Data Assimilation and Model Validation: GEM will build and test modules that will allow comparison to observational data. First, models will be tested for self-consistency. Then data assimilation capabilities will be added so that the models can be calibrated and initialized using real data. Data assimilation techniques have been developed by the climate and ocean modeling community that start with a given model code from which the "adjoint model" is calculated. The adjoint can be run backward in time, beginning with current data, to predict the initial and boundary conditions that led to the current conditions. This computational procedure allows a subset of model variables to be adjusted so that initial conditions, historical observations, and current data can be optimally matched. Field observations of interest include GPS, InSAR, seismicity, and paleoseismic data all of which are readily available in computerized databases.

Multidisciplinary Aspects, HPC/NCC and Relation to KDI: The proposed Pilot Project in the GEM New Computational Challenge involves further development and use of a variety of technologies from other fields. These technologies, which have never been contemplated for use in earthquake-related problems include:

Fast Multipole Methods that have been used extensively in gravitational N-body problems and computational fluid mechanics.

Karhunen-Loeve Expansions and other pattern recognition, feature extraction, mode shaping and "data mining" techniques that have been developed for the study of electronic systems, weather forecasting and oceanographic analysis.

Data Assimilation Methodologies that have been developed to perform "model steering" feedback in ocean and climate simulations.

Analysis Techniques from theoretical analysis of random field systems for use in understanding the impacts of random properties, un-modeled sub-grid scale physics, and space and time coarse graining.

Computational, Web-Based, Multi-user Interactive Software that will use modern web-based technologies allowing large groups of scientists to interact meaningfully on difficult computational problems.

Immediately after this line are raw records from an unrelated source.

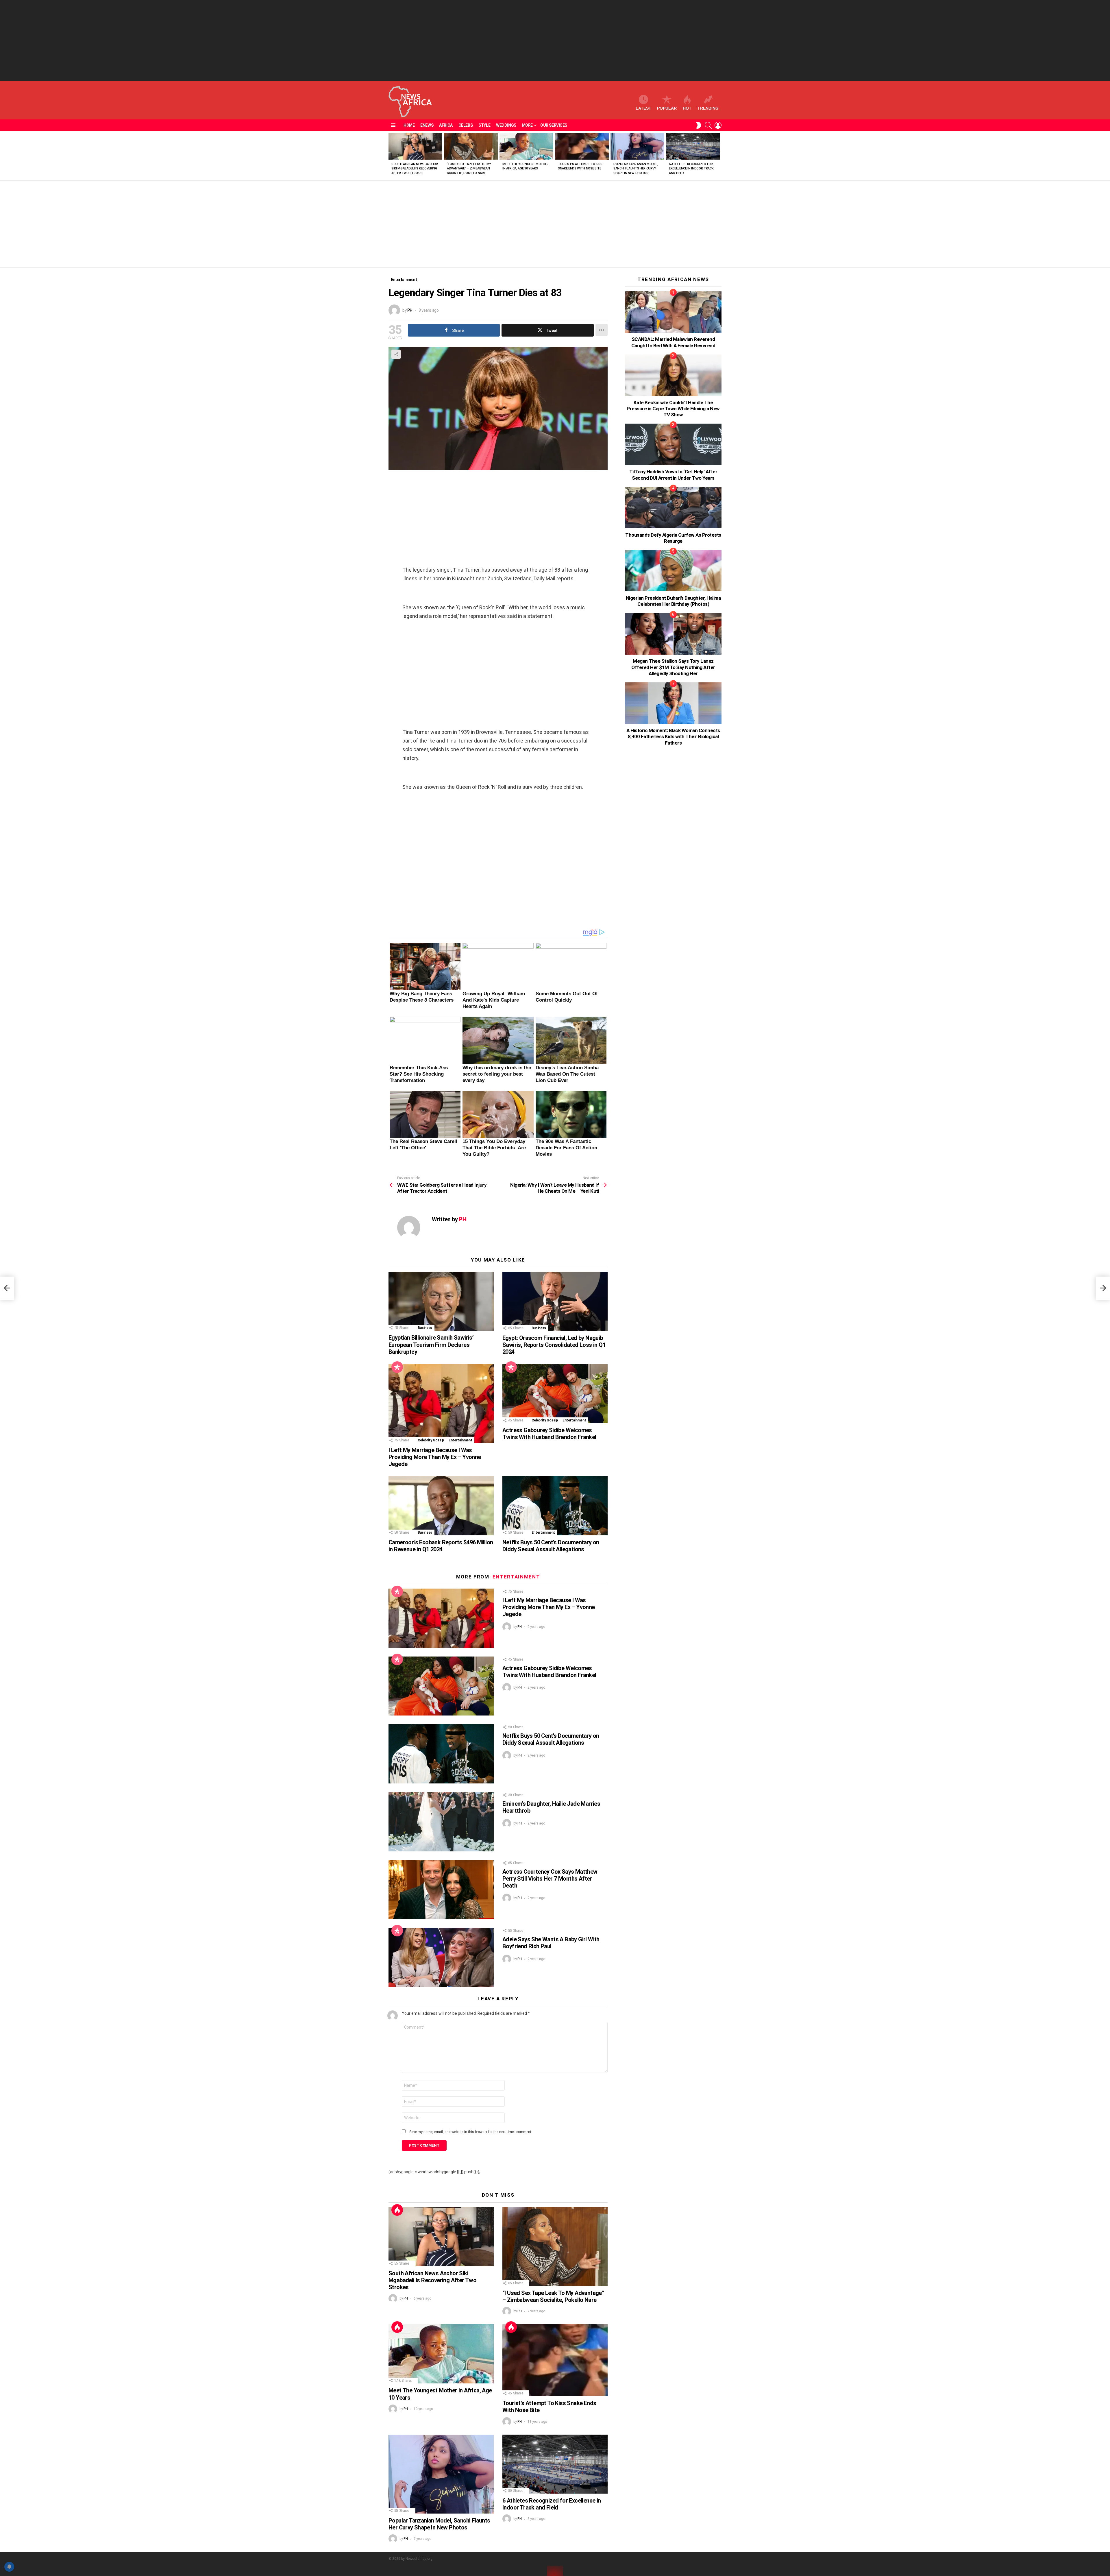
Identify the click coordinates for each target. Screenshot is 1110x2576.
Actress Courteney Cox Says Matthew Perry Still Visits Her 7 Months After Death (549, 1878)
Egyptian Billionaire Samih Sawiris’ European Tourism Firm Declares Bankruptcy (430, 1344)
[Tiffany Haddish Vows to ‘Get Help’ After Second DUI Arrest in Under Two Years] (673, 444)
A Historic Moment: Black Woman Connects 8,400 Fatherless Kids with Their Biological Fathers (673, 736)
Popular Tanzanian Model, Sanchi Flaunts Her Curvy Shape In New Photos (635, 168)
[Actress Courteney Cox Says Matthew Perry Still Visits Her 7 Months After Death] (441, 1889)
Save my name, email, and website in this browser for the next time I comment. (470, 2132)
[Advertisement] (555, 40)
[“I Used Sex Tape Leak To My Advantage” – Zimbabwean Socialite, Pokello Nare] (471, 146)
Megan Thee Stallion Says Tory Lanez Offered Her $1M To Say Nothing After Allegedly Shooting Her (673, 667)
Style (484, 125)
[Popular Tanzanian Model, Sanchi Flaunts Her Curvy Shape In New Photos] (637, 146)
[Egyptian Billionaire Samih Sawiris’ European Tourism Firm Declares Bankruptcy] (441, 1301)
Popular (667, 108)
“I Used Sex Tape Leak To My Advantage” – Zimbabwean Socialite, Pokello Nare (469, 168)
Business (425, 1328)
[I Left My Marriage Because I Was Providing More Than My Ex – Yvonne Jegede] (441, 1403)
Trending (708, 108)
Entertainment (460, 1440)
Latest (643, 108)
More (527, 125)
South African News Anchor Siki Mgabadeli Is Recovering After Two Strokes (414, 168)
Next (719, 155)
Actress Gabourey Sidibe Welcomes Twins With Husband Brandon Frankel (549, 1434)
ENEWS (426, 125)
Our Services (553, 125)
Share (396, 354)
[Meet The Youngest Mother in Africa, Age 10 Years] (526, 146)
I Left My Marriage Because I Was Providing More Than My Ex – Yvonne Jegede (434, 1457)
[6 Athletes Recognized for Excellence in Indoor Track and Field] (693, 146)
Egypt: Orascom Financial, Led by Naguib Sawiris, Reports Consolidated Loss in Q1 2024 (554, 1344)
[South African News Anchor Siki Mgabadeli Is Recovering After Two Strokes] (415, 146)
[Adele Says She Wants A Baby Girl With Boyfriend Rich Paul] (441, 1957)
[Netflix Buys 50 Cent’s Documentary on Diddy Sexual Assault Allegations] (555, 1505)
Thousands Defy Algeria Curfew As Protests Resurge (673, 538)
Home (409, 125)
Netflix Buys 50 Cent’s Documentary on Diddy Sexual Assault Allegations (550, 1546)
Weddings (506, 125)
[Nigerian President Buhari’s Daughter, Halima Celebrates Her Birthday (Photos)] (673, 570)
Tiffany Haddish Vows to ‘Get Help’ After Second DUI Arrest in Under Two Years (673, 475)
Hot (687, 108)
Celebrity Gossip (431, 1440)
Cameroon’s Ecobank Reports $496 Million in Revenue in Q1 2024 (440, 1546)
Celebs (465, 125)
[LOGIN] (718, 125)
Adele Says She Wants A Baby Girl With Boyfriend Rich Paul (551, 1943)
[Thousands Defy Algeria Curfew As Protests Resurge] (673, 507)
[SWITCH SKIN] (698, 125)
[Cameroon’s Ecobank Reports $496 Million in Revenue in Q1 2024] (441, 1505)
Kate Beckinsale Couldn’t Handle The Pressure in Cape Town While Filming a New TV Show (673, 409)
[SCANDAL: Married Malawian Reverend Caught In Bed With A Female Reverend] (673, 312)
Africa (445, 125)
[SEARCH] (708, 125)
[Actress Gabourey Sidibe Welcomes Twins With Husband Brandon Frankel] (555, 1393)
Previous (391, 155)
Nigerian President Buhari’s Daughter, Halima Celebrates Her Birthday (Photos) (673, 601)
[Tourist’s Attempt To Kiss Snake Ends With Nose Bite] (582, 146)
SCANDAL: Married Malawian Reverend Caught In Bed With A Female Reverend (673, 342)
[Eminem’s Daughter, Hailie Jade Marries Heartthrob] (441, 1821)
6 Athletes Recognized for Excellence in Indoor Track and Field (691, 168)
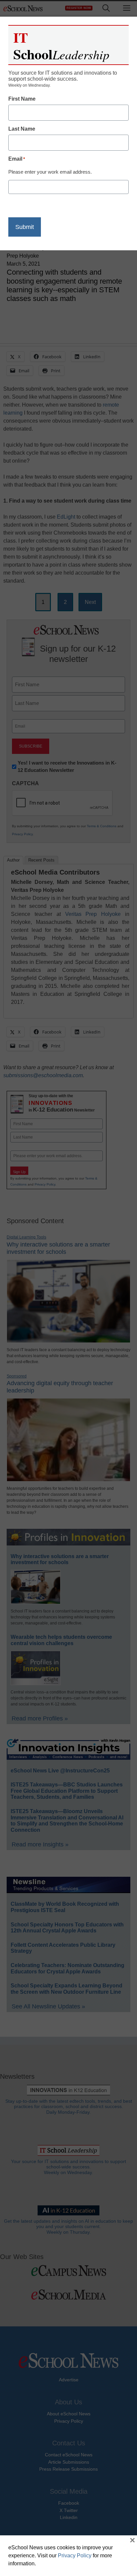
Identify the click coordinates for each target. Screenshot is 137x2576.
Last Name (21, 129)
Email (16, 159)
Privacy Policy (74, 2555)
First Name (22, 99)
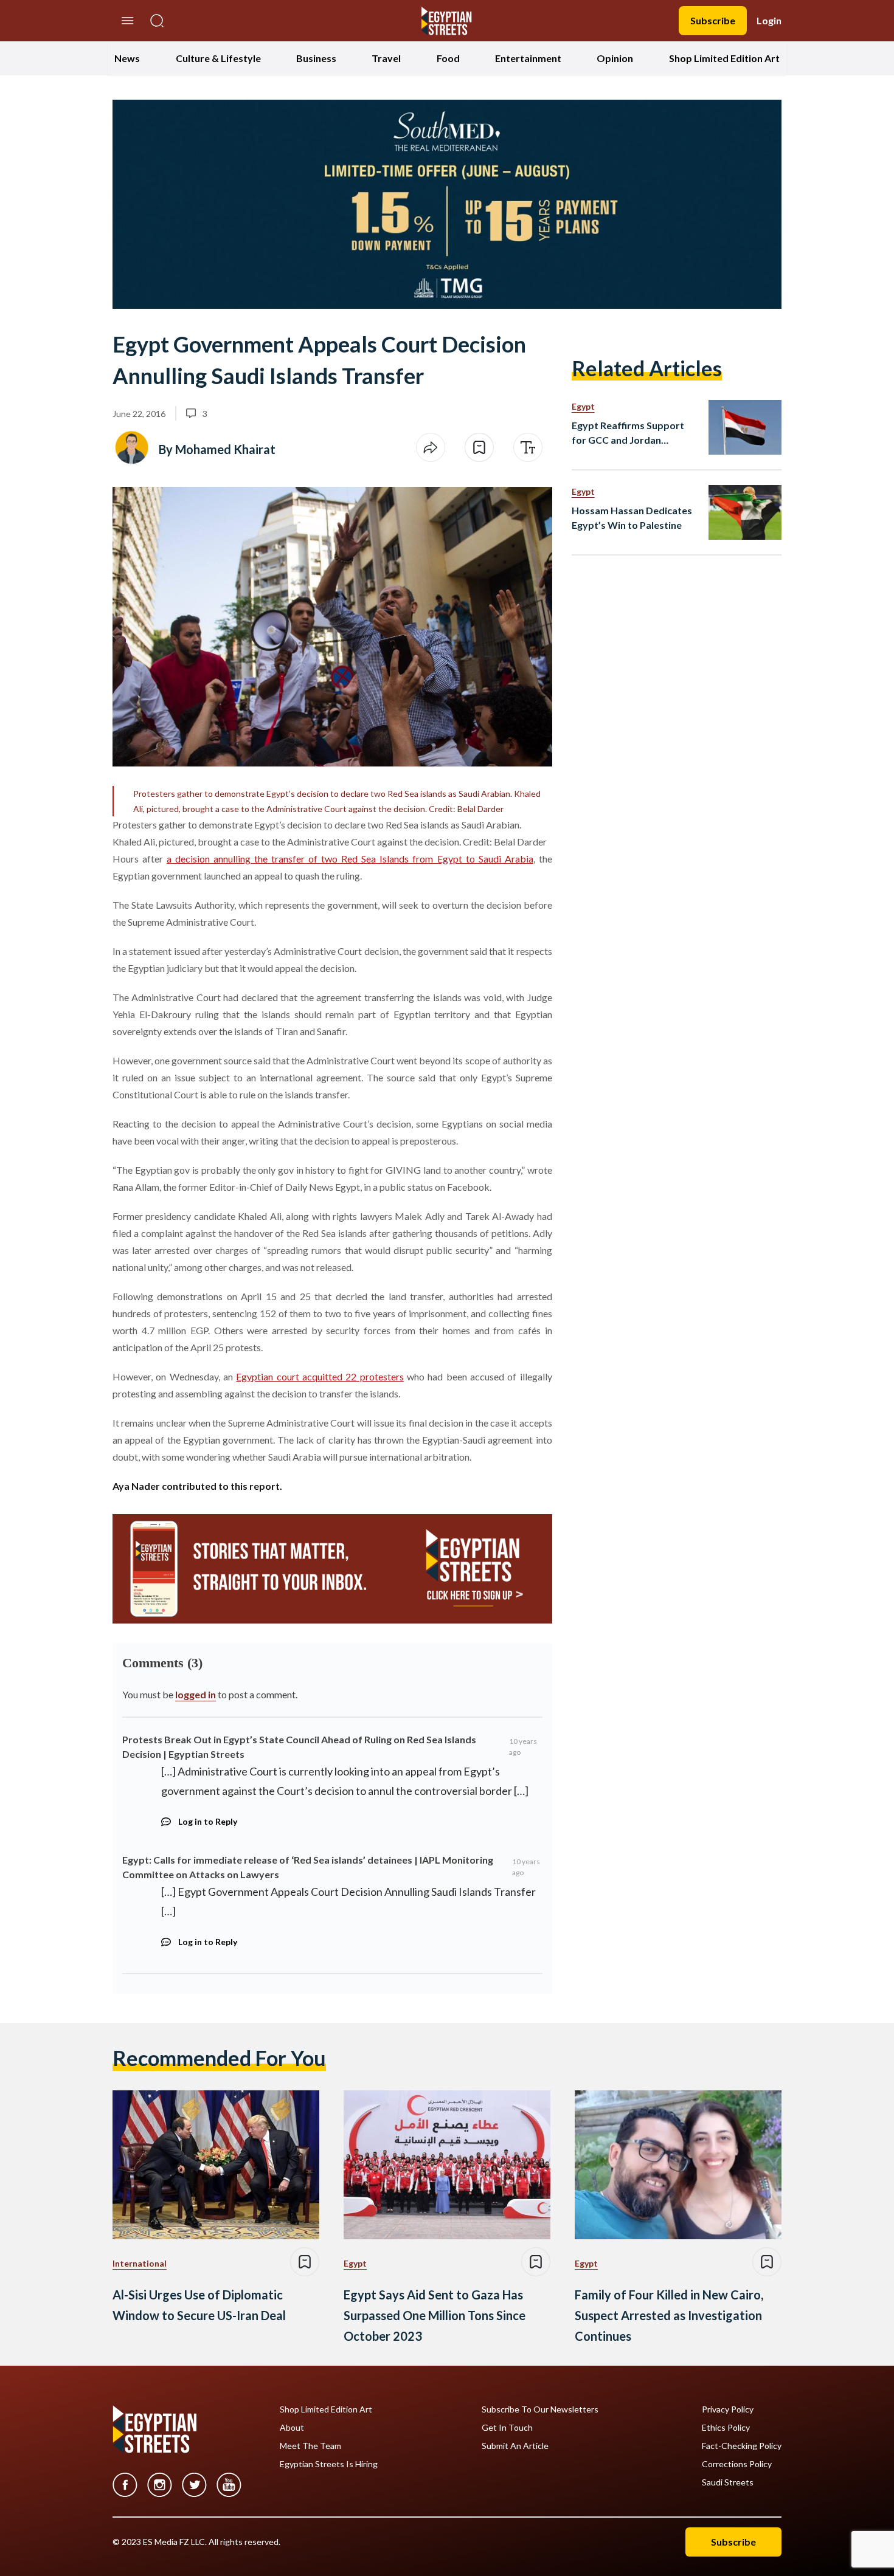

Current evidence suggests that forecasting earthquakes of magnitude ~6 and greater will depend upon understanding the space-time patterns displayed by smaller events; i.e., the magnitude 3's, 4's and 5's. With at least 40,000 km2 of fault area in southern California, as many as 108 grid sites will be needed to accommodate events down to magnitude 3. Extrapolations based upon existing calculations indicate that using time steps of ~100 sec implies that ~108 time steps will be required to simulate several earthquake cycles. Using current computational technology, run-time estimates of several months for this problem can be documented.

It should be emphasized that the technologies described above for the Pilot Project involve considerations of both scale and structure, as well as successfully addressing issues related to the interplay between computations and data. Development of a working forecast technology demands that human interaction with the computational simulation must be real-time. Thus, the space and time scales of this complex system, together with the novel multidisciplinary and human interaction aspects, clearly place GEM into the category of KDI/NCC problems.